Factors other than root secreted malic acid that contributes toward Bacillus subtilis FB17 colonization on Arabidopsis roots.

The plant growth promoting rhizobacterium (PGPR) Bacillus subtilis FB17 (hereafter FB17) induces resistance against broad pathogen including Pseudomonas syringae pv tomato (PstDC3000). The extent of plant protection by FB17 depends on establishment of root colonization followed by biofilm formation. The general convention dictates that beneficial rhizobacterium may suppress the root innate immune system to establish a robust colonization. However, it is still not well understood which genetic targets FB17 affects in plants to facilitate a symbiotic association. Our recent study, involving whole transcriptome analysis of Arabdiopsis thaliana roots treated with FB17 post 24 h of treatment showed totally 279 genes that were significantly up- or/ downregulated.

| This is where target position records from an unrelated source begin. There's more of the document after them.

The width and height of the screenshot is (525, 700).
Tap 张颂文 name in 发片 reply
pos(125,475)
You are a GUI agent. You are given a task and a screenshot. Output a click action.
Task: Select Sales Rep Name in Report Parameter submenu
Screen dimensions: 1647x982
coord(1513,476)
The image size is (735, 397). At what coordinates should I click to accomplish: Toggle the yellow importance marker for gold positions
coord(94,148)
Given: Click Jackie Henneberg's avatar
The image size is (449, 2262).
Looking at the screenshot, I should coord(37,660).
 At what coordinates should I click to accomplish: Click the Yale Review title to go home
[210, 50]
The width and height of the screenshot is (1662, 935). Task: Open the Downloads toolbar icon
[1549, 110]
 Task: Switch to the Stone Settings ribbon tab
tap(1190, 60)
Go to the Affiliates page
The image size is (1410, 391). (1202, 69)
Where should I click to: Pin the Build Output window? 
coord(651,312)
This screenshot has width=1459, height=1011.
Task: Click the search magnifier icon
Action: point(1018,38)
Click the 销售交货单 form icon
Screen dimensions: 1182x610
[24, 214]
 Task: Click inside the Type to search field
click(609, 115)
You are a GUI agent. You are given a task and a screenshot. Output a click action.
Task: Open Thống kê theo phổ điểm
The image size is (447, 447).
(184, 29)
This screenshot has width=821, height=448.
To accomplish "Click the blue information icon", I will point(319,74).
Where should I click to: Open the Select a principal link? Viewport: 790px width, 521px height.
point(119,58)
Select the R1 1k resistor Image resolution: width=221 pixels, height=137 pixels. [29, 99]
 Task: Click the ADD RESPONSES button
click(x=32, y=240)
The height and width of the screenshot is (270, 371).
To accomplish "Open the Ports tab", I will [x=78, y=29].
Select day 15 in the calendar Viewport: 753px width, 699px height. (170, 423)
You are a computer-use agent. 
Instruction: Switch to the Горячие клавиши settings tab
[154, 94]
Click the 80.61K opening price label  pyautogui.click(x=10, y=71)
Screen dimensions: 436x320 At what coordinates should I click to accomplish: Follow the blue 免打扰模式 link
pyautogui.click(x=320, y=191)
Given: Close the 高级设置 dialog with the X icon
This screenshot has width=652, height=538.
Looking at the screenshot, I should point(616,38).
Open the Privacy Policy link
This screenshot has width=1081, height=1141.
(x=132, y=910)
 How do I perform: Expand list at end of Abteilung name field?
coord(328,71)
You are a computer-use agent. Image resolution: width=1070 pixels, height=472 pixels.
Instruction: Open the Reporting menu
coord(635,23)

Further, we found that the mutants for upregulated and downregulated genes post-FB17 colonization showed a differential phenotype for FB17 root colonization. Interestingly, plants mutated in the FB17-responsive genes showed increased Aluminum activated malate transporter (ALMT1) expression under foliar pathogen PstDC3000, infections, indicating the independent functionality of ALMT1 for bacterial recruitment. Taken together this, present study suggests that the establishment of interaction between the plant host and PGPR is a complex phenomenon which is regulated by multiple genetic components.